Toxygene · on May 15, 2022

> as regex is a lot faster than parsing html

This person would like a word with you -- https://stackoverflow.com/a/1732454

:D

pedrovhb · on May 15, 2022

Well, yes - he's saying "regex is not appropriate for parsing html", and I'm saying "regex is faster than parsing html" - they're not contradictory statements, and both are true :)

To be clear, I'm not talking about building a syntax tree or a way to generically extract elements based on a CSS path selector. I'm saying if you're only interested in a couple of data points in a 3 MB HTML document, and you're sure they're always between some other specific text or even tags, then it's more efficient to use a simple regex than it is to parse the entire thing, which is computationally expensive when running over a large number of large files.

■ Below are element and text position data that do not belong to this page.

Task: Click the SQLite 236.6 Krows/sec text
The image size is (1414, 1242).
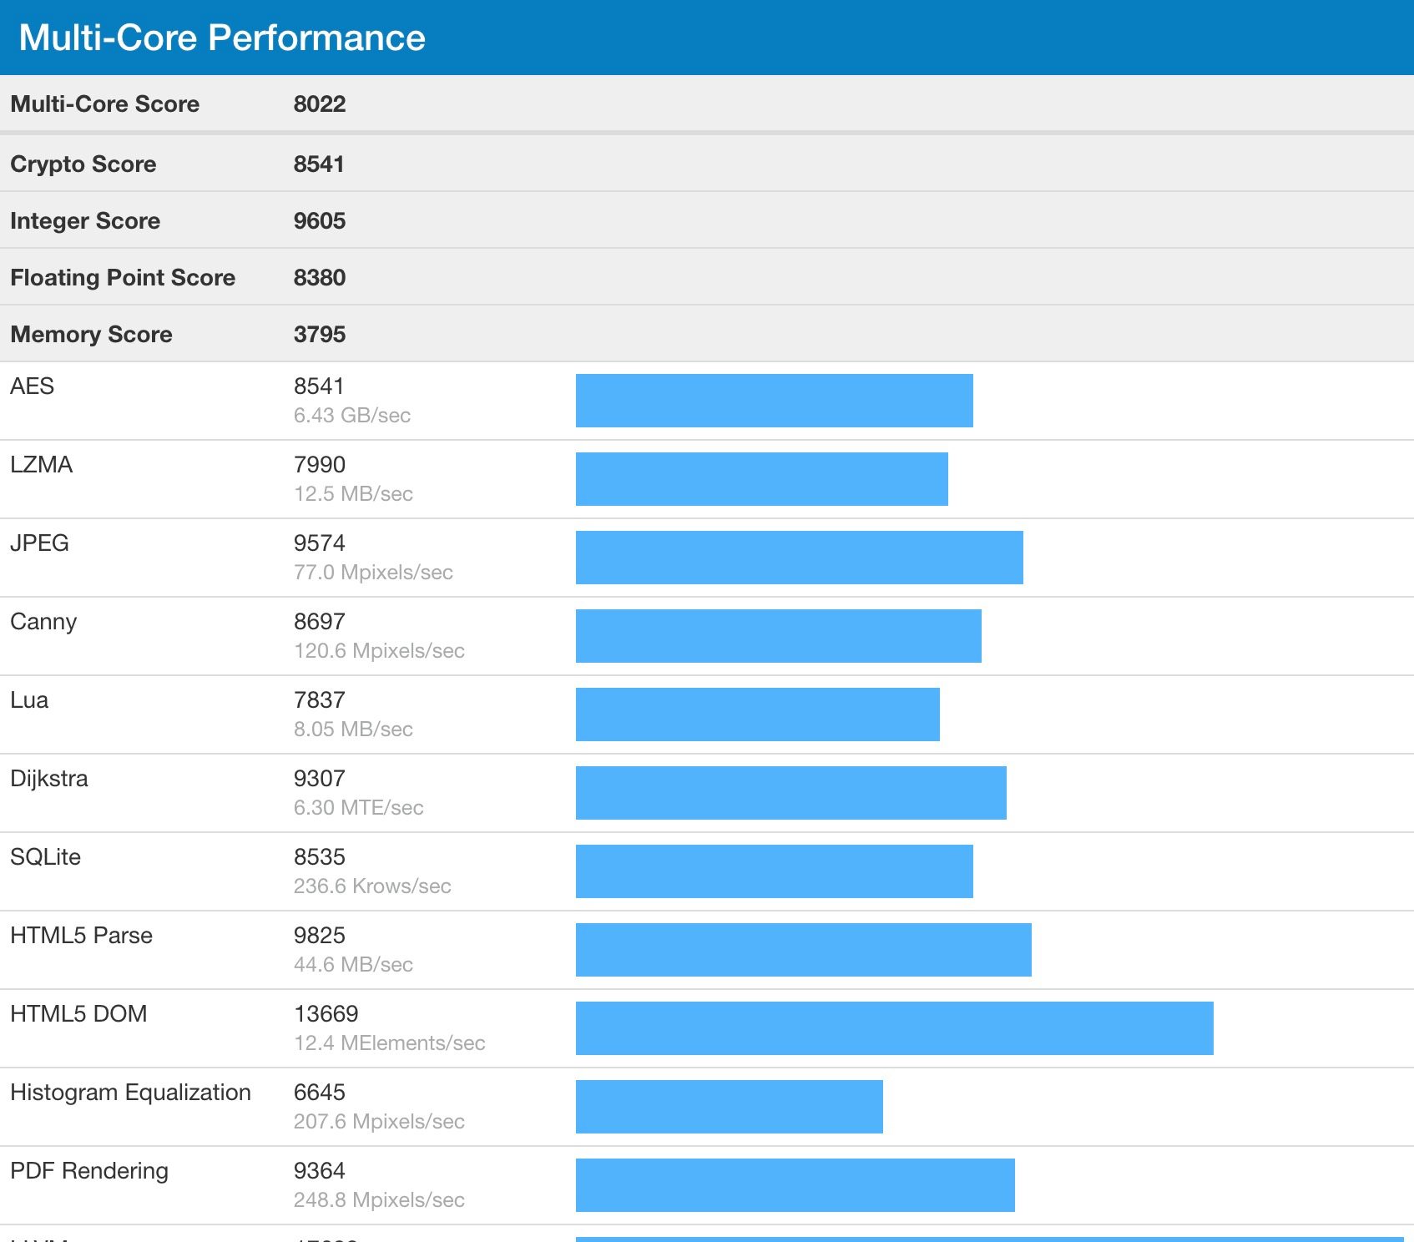Action: click(x=372, y=886)
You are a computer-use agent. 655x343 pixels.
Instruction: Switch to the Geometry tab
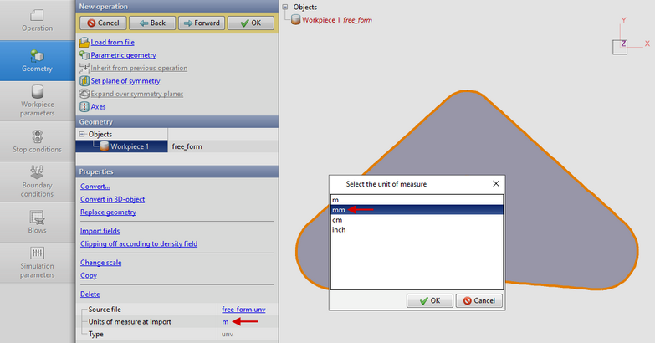click(x=36, y=59)
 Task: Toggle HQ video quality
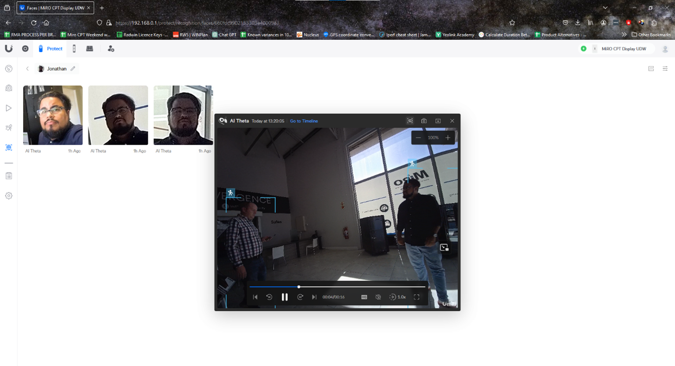coord(364,297)
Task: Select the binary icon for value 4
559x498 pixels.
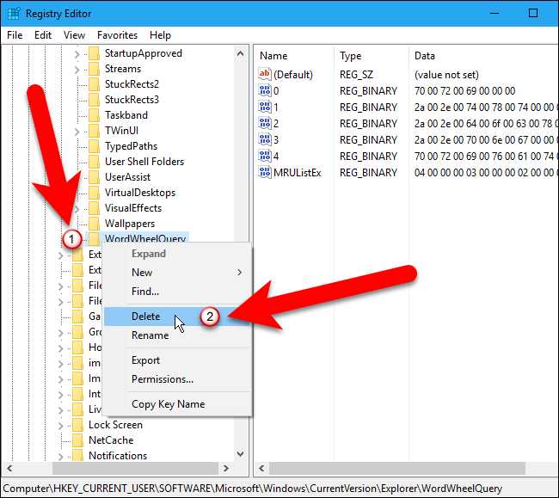Action: click(265, 157)
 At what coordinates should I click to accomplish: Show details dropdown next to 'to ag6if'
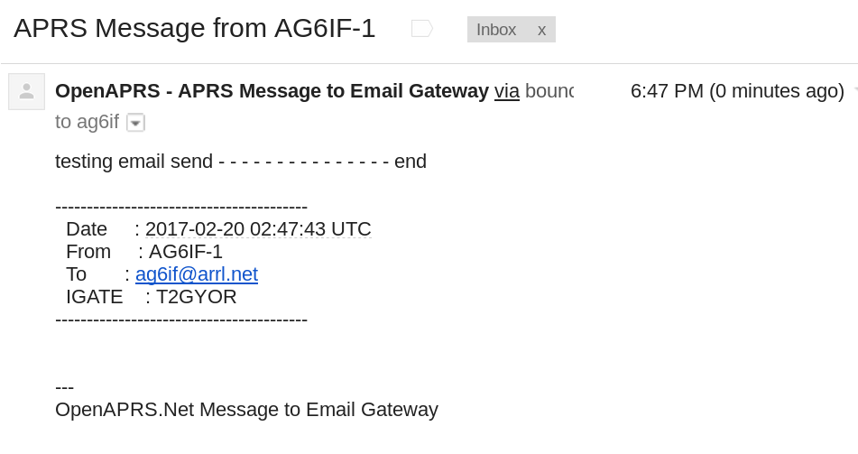[135, 123]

hashmush · on May 15, 2022

There's a big difference between parsing HTML and

> using regex to parse data when the data you're scraping has a constant enough structure

Regex is fine, just don't parse the HTML itself.

harshreality · on May 15, 2022

What percentage of web scraper routines resort to regex when they should at least start with xpath or some equivalent parser?

melenaboija · on May 15, 2022

The first comment says a lot about it:

> I think it's time for me to quit the post of Assistant Don't Parse HTML With Regex Officer. No matter how many times we say it, they won't stop coming every day... every hour even. It is a lost cause, which someone else can fight for a bit. So go on, parse HTML with regex, if you must. It's only broken code, not life and death

matheusmoreira · on May 15, 2022

I love this answer so much. I'm surprised it hasn't been deleted yet like many of my other favorites.

pfranz · on May 15, 2022

For personal projects I generally follow the steps this blog lays out; start with the light and low-level APIs and work my way up as needed. I do usually skip over sending raw sockets when I start, but I think knowing them is worthwhile for troubleshooting and optimizing. I often find myself jumping to different levels when navigating scraping--from http headers to javascript rendering. While you can touch most of those things with requests, I find it easier to reproduce exactly what I see my browser doing with lower level APIs. The backend might be tightly-coupled with the front end. So you might get stuck on a specific header, user-agent string, or something often related to sessions or login.